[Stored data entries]
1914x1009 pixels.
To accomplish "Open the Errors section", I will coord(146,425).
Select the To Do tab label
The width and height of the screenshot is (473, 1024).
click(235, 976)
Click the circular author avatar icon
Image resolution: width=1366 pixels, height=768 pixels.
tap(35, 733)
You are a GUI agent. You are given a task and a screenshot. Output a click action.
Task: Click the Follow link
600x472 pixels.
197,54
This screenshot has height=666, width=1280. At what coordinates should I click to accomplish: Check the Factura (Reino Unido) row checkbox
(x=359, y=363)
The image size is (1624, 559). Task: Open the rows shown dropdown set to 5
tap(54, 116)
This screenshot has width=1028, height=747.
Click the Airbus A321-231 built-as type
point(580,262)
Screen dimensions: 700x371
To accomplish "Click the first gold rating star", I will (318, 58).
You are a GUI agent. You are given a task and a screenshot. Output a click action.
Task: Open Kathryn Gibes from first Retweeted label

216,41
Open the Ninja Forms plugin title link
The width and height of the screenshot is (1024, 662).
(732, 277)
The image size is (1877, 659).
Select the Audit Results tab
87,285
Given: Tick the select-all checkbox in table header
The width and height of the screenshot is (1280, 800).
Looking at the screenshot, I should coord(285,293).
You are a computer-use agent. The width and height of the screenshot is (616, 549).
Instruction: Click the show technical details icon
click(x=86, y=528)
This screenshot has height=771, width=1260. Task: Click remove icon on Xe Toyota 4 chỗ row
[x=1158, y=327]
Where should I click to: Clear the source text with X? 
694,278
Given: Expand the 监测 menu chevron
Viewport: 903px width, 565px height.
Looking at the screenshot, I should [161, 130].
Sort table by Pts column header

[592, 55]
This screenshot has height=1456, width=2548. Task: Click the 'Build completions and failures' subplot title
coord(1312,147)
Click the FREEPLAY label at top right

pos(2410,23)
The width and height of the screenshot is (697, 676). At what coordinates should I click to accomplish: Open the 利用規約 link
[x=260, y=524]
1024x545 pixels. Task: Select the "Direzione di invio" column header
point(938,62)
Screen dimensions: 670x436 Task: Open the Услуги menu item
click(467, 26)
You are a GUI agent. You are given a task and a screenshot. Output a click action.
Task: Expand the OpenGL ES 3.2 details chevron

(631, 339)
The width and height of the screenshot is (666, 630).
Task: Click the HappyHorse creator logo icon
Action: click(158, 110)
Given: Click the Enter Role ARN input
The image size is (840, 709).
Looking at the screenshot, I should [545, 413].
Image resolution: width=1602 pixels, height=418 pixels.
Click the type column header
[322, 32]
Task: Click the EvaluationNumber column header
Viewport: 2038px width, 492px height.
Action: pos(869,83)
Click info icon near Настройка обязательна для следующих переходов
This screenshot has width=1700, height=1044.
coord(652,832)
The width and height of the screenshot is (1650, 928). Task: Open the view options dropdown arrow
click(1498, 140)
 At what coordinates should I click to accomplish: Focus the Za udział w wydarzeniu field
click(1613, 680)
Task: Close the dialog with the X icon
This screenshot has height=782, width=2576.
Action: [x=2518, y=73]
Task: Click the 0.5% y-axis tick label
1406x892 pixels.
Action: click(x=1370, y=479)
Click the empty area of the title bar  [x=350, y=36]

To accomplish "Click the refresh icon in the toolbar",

WHAT IS BEING ASKED ::
Would you tally the lines above holding "will" and reply with the total alone?

WRITTEN SOLUTION ::
2